== Requirement ==
Reproduce the items below with "arrow" swapped for "chevron" throughout, keeping everything else the same, and leave out the pictures.

== Data shown ==
::::

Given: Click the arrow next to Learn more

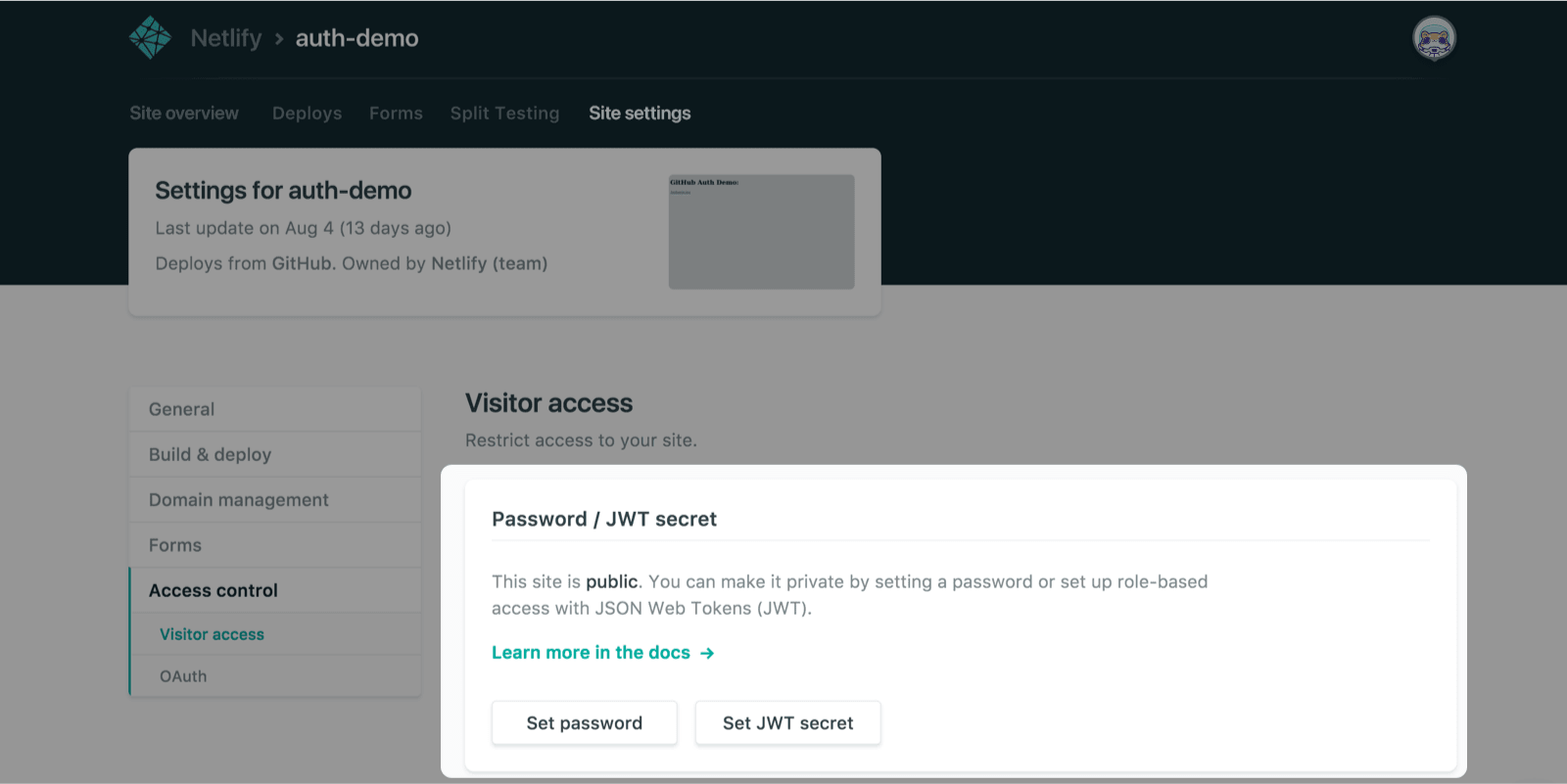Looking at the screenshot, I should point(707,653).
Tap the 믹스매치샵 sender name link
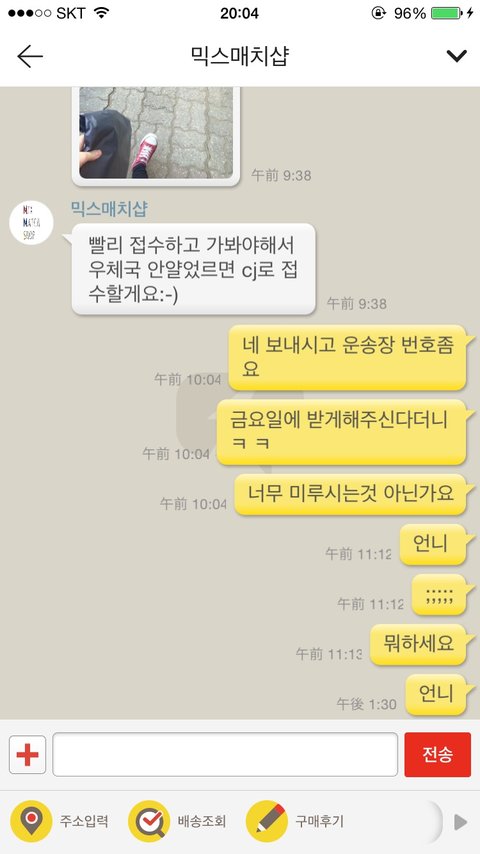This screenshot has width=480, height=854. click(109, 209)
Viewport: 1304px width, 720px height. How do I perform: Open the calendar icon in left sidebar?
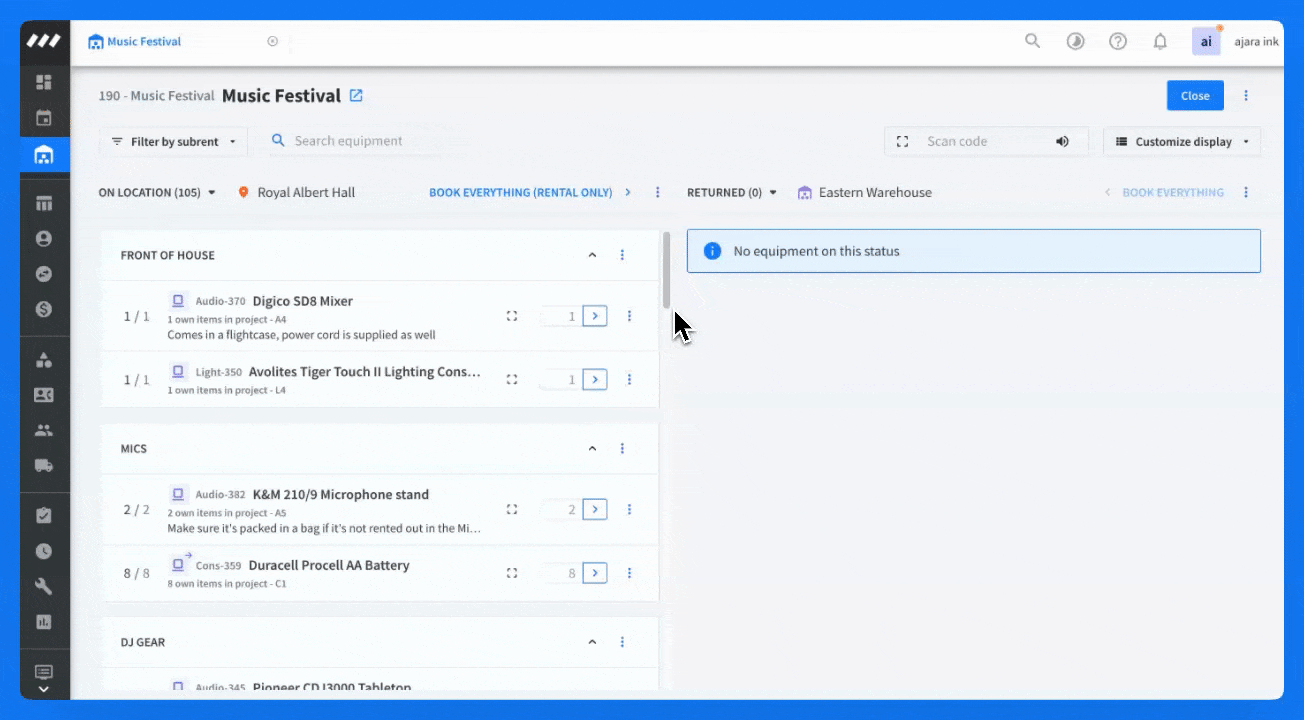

::::

== Result of the task ==
Given: Click the chevron next to Learn more

Looking at the screenshot, I should point(707,653).
Tap the 믹스매치샵 sender name link
This screenshot has width=480, height=854. click(109, 209)
Viewport: 1304px width, 720px height. How do I perform: Open the calendar icon in left sidebar?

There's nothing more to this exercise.